Uzaktan bazı şeyleri okuyamıyorum ve bunun da sıkıntısını çekiyorum.

Hem de, Hükümet yerel seçimlere gizli bazı stratejilerle yükleniyordur, bundan eminim.

İzmir’den tut, İstanbul’a kadar saman altından su yürütüyordur.

Ve, buna karşı bu olayları yerinden takip edecek bir muhalif ağ yeterince yoktur gibime geliyor.

Anlayacağınız bir teselliye fena halde muhtacım.

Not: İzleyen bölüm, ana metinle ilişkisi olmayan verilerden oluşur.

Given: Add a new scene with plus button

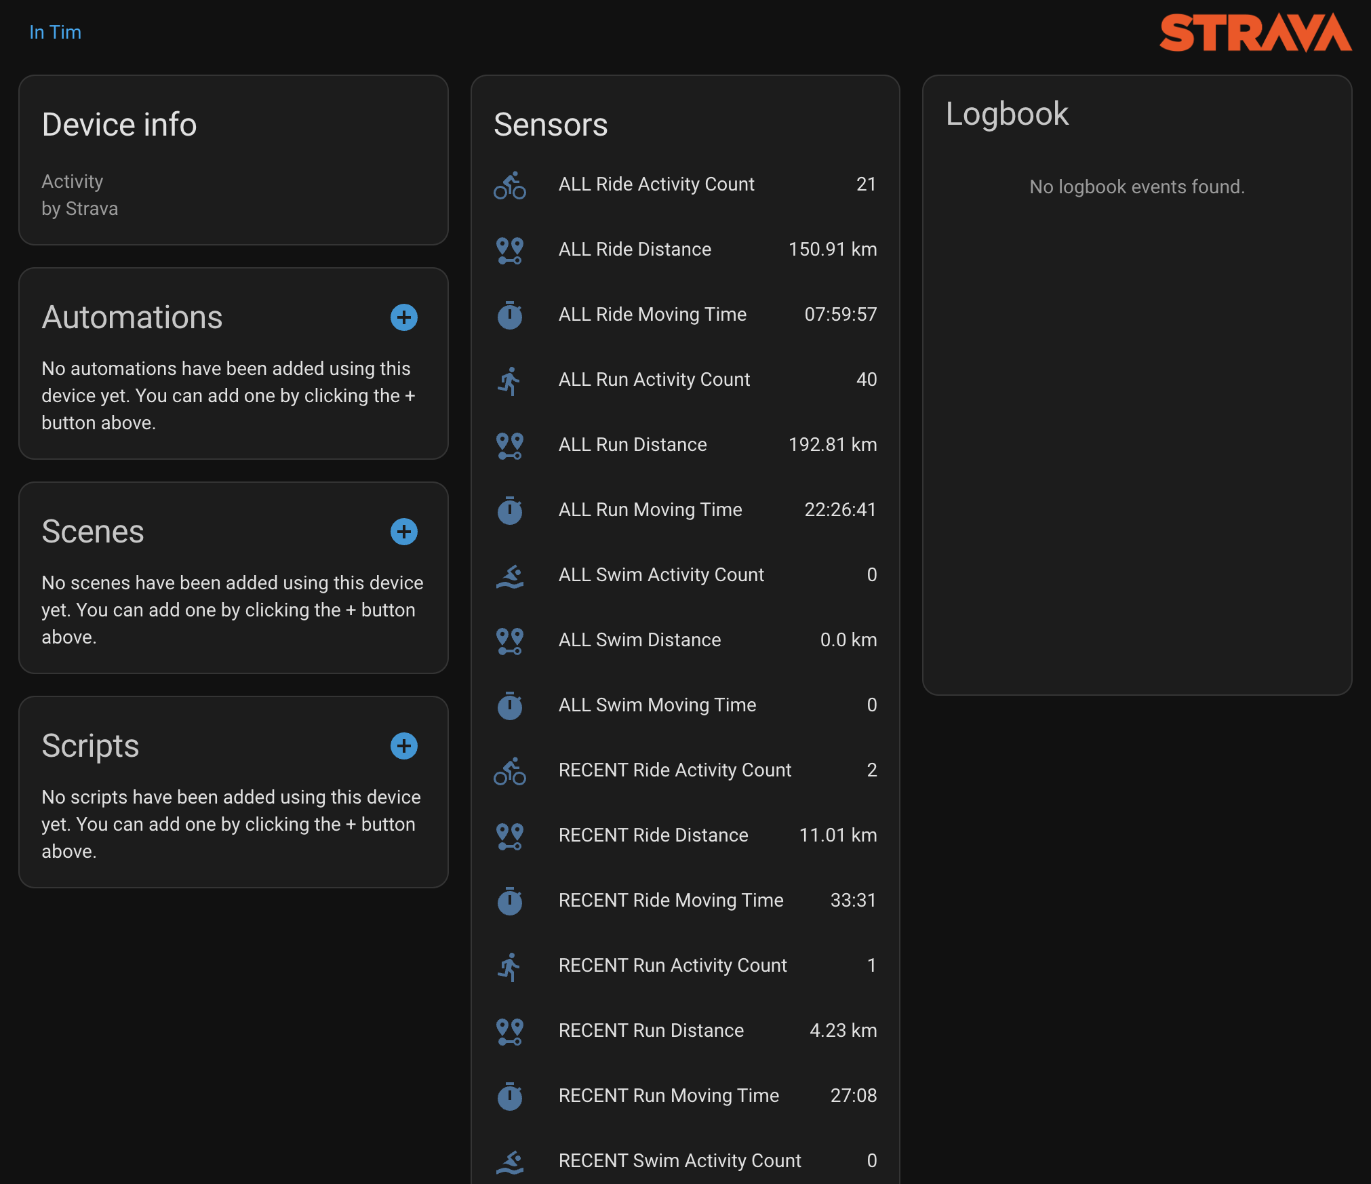Looking at the screenshot, I should tap(403, 532).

O nedenle bugün kendime bir teselli listesi yaptım, buyrun aşağıda:

1-Hükümet Anayasayı değiştiremiyor ve değiştiremeyecek, hem bunun için gerekli destek yok arkasında, hem de nasıl değiştirmek istediğinden artık kendisi de emin değil ve hem de Kürt meselesine Anayasa değişikliği ile cevap vermenin zorluklarını ve risklerini bunu yaşayarak gördü ve çareyi ordu korumasına girmekte buldu. Bir Anayasa değişikliği görmüyorum ufukta ve bu bana teselli veriyor

2-Erdoğan’ın başkan olma ihtimalini görmüyorum çünkü ne bunun için gerekli anayasal değişikliği yapabilecek durumda, ne de kendi partisinden yeterli bir destek buluyor. AKP’nin içi dahi Erdoğan’a tepkili bu konuda. Gül de cabası. Erdoğan bu konuda kendi siyasi zemininde de yeterli moral desteğe sahip değil.

3-Başbakan içerde bastırıp, büküyor, eziyor, basını bitirdi, işadamlarını vergi korkusu ile sindirdi ama dışarda çanına ot tıkılıyor. Dış politikada milim ilerleyemiyor. Ortadoğu’yu istediği yönde şekillendiremiyor. Heveslenip atladığı işlerde onu öne atan ABD tarafından dahi destek görmüyor ve stopaja uğruyor. Rusya tam karşısında. Uzlaşma, arabulucu alanlarında dahi yedeklerle ikame ediliyor ve oyun dışına atılıyor. Eli kuru, geri kalan tarafı yaş anlayacağınız. Silahlandırdığı gruplar bile ona sadık değil.

4-Devletin makro dengesini bozamadı. Devletin klasik hiyerarşik yapısı, verilen tepkilerin şekli değişmiş olsa bile, aynı pozisyon ve muhtevada yerinde duruyor.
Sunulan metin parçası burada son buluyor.